Work instructions: In the atogepant safety extract below, on which study day did the 26‐year‐old participant die?

Extract to read:
****
Serious TEAEs were reported in 24/543 (4.4%) atogepant‐treated participants; no participant had more than one serious TEAE. Study discontinuation due to TEAEs occurred in 31/543 (5.7%) atogepant‐treated participants. Only nausea (3/543, 0.6%), fatigue (2/543, 0.4%), dizziness (2/543, 0.4%), and rash (2/543, 0.4%) resulted in the discontinuation of more than one atogepant‐treated participant.

Description of deaths

Two deaths occurred in the trial, both in the atogepant arm. A 56‐year‐old female participant was a victim of a homicide that occurred during a car‐jacking on study day 4. A 26‐year‐old female participant died due to a Group A beta‐hemolytic streptococcal sepsis (toxic shock syndrome) on study day 43. Both deaths were considered not related to atogepant.

Hepatic laboratory values

Hepatic laboratory values are listed in Table S3 in supporting information and elevations in ALT or AST levels are summarized in Table 4. Overall mean changes in hepatic values were minimal and comparable between the atogepant and SC treatment arms. Treatment‐emergent postbaseline elevations of ALT or AST ≥3x ULN occurred in 13 (2.4%) atogepant‐treated participants and 6 (3.2%) SC participants. All cases of ALT and/or AST elevations ≥3x ULN were reviewed by the clinical adjudication committee of independent liver experts; 2 of the 13 were assessed as possibly related to atogepant. Following evaluation of the individual cases and assessment for patterns and/or trends across the cases, the committee found that no hepatic safety issues related to atogepant were identified in this trial. No cases of potential Hy's law (ALT or AST ≥3x ULN and bilirubin total ≥2x ULN and alkaline phosphatase <2x ULN during a 24‐h period) were identified.
****
Provided data:

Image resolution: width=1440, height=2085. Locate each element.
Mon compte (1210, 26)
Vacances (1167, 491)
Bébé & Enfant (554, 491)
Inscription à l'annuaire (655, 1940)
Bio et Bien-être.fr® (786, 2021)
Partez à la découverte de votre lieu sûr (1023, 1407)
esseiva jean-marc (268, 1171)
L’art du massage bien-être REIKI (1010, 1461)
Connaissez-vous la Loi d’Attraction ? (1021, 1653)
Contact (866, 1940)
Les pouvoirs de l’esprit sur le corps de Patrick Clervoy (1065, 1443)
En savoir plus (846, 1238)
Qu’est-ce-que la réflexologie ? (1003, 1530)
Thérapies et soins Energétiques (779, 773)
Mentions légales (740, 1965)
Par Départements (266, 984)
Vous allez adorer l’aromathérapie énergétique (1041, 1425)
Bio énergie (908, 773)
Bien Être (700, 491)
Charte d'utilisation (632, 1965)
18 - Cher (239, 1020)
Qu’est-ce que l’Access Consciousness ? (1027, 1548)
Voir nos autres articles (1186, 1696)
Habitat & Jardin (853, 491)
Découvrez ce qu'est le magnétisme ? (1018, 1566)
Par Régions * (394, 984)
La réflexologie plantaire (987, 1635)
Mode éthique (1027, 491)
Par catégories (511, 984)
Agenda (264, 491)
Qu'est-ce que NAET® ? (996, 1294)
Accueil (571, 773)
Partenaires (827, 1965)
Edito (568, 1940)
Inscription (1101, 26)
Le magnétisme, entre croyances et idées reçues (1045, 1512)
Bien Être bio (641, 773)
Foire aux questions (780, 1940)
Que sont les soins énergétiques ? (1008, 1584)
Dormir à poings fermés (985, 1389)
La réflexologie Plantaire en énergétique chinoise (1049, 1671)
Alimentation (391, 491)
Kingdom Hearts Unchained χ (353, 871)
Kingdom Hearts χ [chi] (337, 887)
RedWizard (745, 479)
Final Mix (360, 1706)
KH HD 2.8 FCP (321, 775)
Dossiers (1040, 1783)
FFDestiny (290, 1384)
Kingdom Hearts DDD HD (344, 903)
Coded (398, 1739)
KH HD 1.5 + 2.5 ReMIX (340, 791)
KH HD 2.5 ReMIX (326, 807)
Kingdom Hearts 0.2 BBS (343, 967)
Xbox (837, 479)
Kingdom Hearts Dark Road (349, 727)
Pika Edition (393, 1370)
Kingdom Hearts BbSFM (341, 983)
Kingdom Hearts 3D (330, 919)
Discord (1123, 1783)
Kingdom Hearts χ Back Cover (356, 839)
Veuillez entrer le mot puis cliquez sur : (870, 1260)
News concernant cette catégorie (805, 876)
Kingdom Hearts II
****
Problem solution: Study day 43.